I like to think of myself as a flexible guy — able to roll with the punches, able to work around problems, able to, y’know, cope. It’s amazing how quickly and how profoundly that self-image can be shaken simply by adding an extra person to the household.
Recently fallen on some sudden, transitory, but inarguably hard times, The Stepson will be staying with us for a while. Whatever other effects this has wrought and will continue to wreak on the delicate ballet of The Missus’s and my everyday life, it has revealed in me — to myself — a deep attachment to Keeping Trivial Things Unchanged.
Case in point: tableware. It really doesn’t matter that The Missus and I (mostly I, probably) have always kept the matched flatware in the drawer in the plastic bin with the variously sized and shaped little niches: one each for big knives, butter knives, dinner forks, teaspoons, tablespoons, and dessert forks. It doesn’t really matter that the various mismatched flatware (teaspoons, mostly) is just sort of tumbled together at the front of the drawer, where it can be easily retrieved without having to root around. It doesn’t really matter that we use the mismatched teaspoons just for dishing out canned pet food.
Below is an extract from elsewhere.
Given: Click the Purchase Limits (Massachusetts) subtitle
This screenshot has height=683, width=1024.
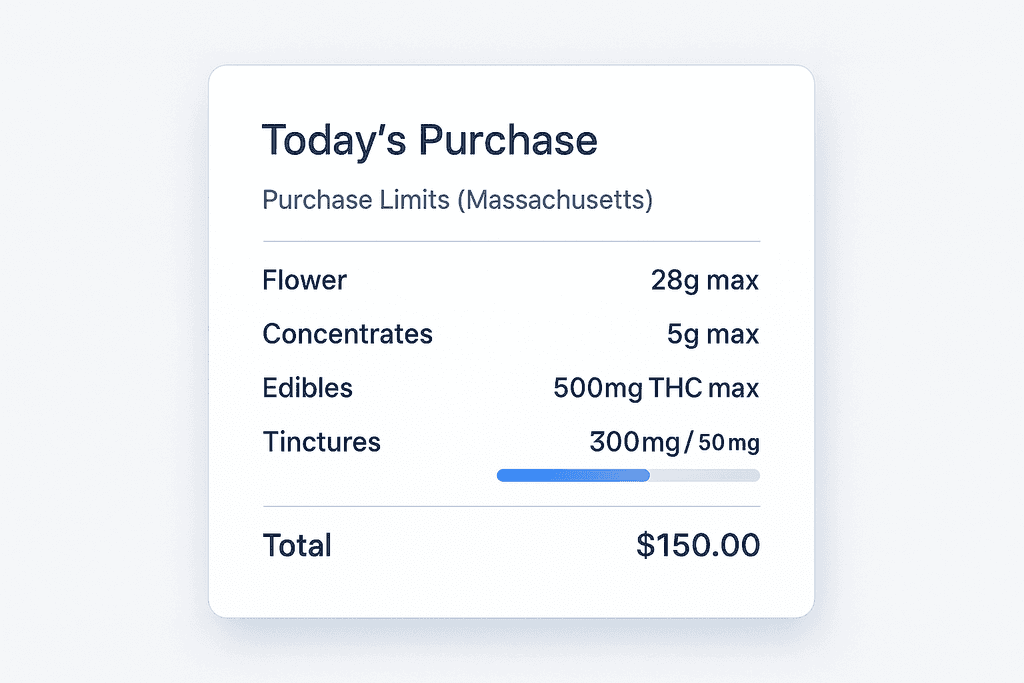Looking at the screenshot, I should pos(457,200).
And, especially, it doesn’t really matter that all these neat little anal-retentive/obsessive-compulsive categories of household objects and their uses are suddenly blurring around the edges.
So if all that doesn’t really matter, whence the pursed-lips exasperation I suddenly find on my face when I go to feed the dog or cat and can’t find any mismatched teaspoons, but plenty of the matched sort? or when I pull open the drawer and find dessert forks and dinner forks shamelessly copulating in each others’ apartments?
What’s wrong with me?
I know: nothing is wrong with me. Everybody has his or her little “things” (or so goes the palliative advice which I can even now hear myself offering someone else in similar straits). Crotchets, right?
And yet, dang, I’m disappointed in myself. None of it is worth making an issue over, all of it could be corrected simply by putting a bug (or series of bugs) in The Stepson’s ear — or The Missus’s, come to that. But nope. Me, I’d apparently prefer to pout.